DATASET: Begin

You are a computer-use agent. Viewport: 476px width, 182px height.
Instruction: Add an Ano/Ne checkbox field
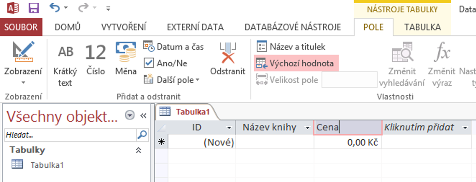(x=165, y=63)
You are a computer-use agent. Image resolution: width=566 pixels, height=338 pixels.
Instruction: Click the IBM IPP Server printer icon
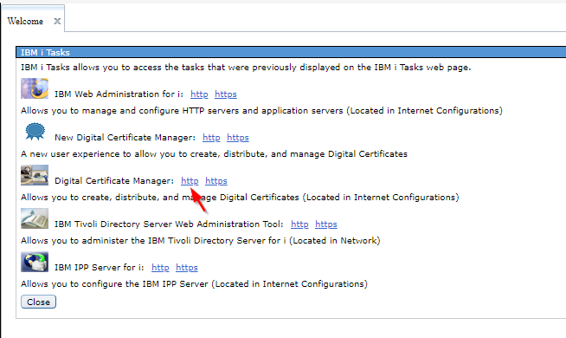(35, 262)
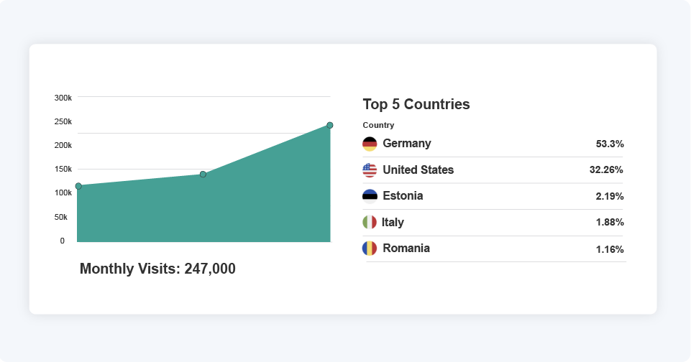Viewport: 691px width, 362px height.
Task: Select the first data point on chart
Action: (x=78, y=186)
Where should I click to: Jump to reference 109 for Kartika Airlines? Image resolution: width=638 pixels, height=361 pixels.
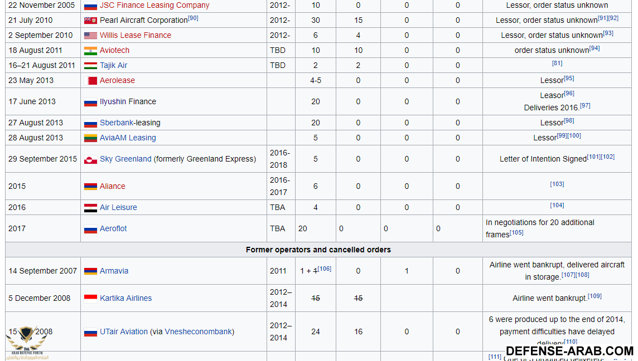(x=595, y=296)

DATASET: End
DATASET: Begin

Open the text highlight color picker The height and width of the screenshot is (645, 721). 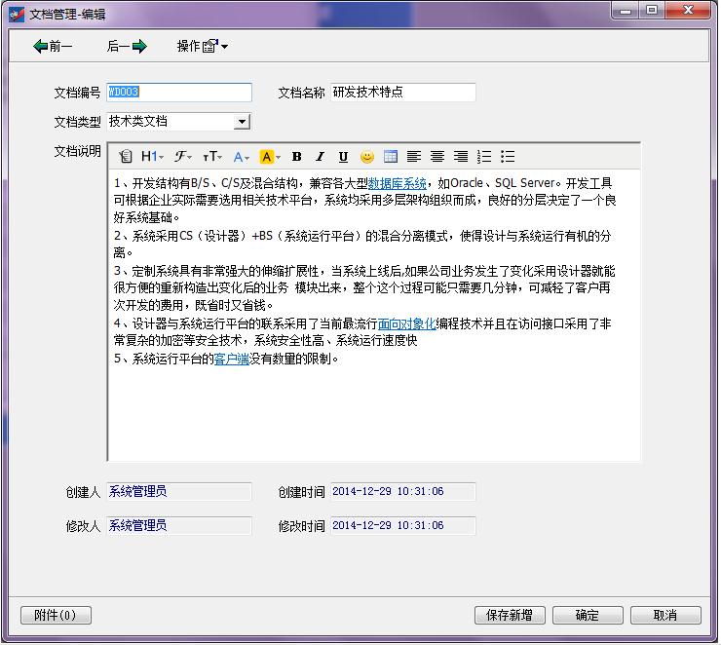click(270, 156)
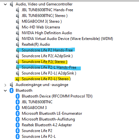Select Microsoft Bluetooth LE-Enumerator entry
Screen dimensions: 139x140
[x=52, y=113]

DATASET: End

### EXERCISE
Copy out, from the material above, each line where the word "agent" is present.

### OUTPUT
You are a computer-use agent. Viewport: 476px width, 182px height.
You are a computer-use agent. Image resolution: width=566 pixels, height=338 pixels.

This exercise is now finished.